Two additional mortality outcomes, hepatic disease mortality and all-cause mortality, were reported in one pooled analysis, each in relation to flame retardants following poisoning incidents in two cohorts ( Table 2 ) [ 83 ]. Evidence suggests an association with increased risk of death attributable to hepatic disease and increased death from all causes in adults exposed to flame retardants ( Figure 12 ).
Harvest plot of exposure to plastic-associated chemicals and other outcomes.
Plastic-associated chemicals included are flame retardants (green), including polychlorinated biphenyls (PCB) in populations exposed to contaminated food.

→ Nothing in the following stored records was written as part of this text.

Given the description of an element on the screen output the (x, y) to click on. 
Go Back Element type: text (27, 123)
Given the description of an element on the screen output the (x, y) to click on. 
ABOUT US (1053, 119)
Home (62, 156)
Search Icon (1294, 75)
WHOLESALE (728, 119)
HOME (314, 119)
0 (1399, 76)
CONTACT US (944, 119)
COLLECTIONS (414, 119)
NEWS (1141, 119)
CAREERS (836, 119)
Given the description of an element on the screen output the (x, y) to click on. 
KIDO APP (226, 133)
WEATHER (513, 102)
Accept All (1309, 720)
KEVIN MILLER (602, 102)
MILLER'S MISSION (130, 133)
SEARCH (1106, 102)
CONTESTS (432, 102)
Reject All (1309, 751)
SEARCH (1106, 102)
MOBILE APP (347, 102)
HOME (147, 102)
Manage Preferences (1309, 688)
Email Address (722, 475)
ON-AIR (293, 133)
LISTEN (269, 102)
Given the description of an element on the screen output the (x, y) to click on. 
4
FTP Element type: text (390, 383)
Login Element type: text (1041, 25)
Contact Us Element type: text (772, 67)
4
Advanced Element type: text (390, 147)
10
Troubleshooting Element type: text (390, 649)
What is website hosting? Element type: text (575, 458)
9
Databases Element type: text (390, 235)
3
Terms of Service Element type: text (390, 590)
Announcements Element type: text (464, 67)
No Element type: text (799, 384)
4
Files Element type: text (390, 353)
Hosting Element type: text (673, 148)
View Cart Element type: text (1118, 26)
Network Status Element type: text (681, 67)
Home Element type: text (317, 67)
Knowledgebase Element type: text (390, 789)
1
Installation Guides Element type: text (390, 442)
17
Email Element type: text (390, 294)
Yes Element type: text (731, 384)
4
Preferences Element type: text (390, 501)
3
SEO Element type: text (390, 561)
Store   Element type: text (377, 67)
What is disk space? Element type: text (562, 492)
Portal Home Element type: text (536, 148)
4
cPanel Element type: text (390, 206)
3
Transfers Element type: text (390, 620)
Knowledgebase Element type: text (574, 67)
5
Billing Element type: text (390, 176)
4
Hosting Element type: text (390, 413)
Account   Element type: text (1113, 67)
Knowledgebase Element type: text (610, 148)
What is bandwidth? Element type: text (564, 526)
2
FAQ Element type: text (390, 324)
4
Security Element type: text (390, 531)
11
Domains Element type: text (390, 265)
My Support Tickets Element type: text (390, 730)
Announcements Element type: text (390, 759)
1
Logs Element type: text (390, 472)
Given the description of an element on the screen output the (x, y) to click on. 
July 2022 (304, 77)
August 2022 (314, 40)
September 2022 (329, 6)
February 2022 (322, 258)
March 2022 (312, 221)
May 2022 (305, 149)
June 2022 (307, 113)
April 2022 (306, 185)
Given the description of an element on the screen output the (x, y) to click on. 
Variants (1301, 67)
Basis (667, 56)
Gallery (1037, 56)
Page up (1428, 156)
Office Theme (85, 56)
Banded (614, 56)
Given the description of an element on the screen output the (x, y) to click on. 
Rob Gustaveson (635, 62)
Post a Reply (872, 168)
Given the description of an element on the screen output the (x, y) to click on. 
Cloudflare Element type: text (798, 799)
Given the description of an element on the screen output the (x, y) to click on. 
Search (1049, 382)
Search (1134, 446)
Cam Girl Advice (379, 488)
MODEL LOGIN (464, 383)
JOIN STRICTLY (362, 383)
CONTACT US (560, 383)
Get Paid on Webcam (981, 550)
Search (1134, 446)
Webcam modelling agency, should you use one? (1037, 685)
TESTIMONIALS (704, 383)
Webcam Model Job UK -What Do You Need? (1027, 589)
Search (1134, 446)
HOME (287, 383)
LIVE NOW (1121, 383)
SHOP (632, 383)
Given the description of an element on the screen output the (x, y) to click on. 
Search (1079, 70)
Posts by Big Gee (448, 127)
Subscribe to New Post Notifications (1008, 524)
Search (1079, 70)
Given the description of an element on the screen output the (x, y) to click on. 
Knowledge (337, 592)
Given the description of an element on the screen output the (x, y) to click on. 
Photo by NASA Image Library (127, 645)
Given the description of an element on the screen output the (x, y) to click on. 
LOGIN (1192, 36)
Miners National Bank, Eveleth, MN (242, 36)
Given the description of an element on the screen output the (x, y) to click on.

All outcomes are dichotomous (†). Outcomes measured include mortality attributable to hepatic disease and all-cause mortality.
Each bar represents an individual effect estimate from the corresponding review, which is indicated by the number below each bar. The height of the bar represents the quality score of the review assessed using the AMSTAR tool. Low quality reflects a score of 1–4 and moderate quality a score of 5–8. Dark filled bars represent the primary analyses of each review; light filled bars represent sub-group analyses. Bars have been assigned as an increase or decrease (columns) in the measure where the change is statistically significant. Remaining bars appearing under ‘no change’ indicate direction of effect as an increase (>), no change (–) (the relative estimate was 1), or decrease (<) in the measure or risk estimate.
The pooled analysis investigating hepatic disease mortality and all-cause mortality with PCB exposure scored 4/11, low quality, with the AMSTAR tool ( Table 2 ; Suppl file 1.6). The pooled analysis provided clear indication of duplicate data management, in which cohorts were included and their details. Appropriate statistical analysis was performed.
A statistically significant increase in mortality attributable to hepatic disease with PCB exposure was reported in a main analysis of males and females with SMR 1.5, 95%CI 1.0-2.4, and in the subgroup of males only, SMR 1.9, 95%CI 1.3 to 2.8; however, not in females, SMR 1.0, 95%CI 0.5–1.9 ( Figure 8 ; Suppl File 2.7) [ 83 ].
A statistically significant increase in mortality with PCB exposure was reported in a main analysis of with SMR 1.1, 95%CI 1.1 to 1.2, and in the subgroup of males only, SMR 1.2, 95%CI 1.1 to 1.3, but not in females, SMR 1.1, 95%CI 0.9 to 1.2 ( Figure 12 ; Suppl File 2.11) [ 83 ].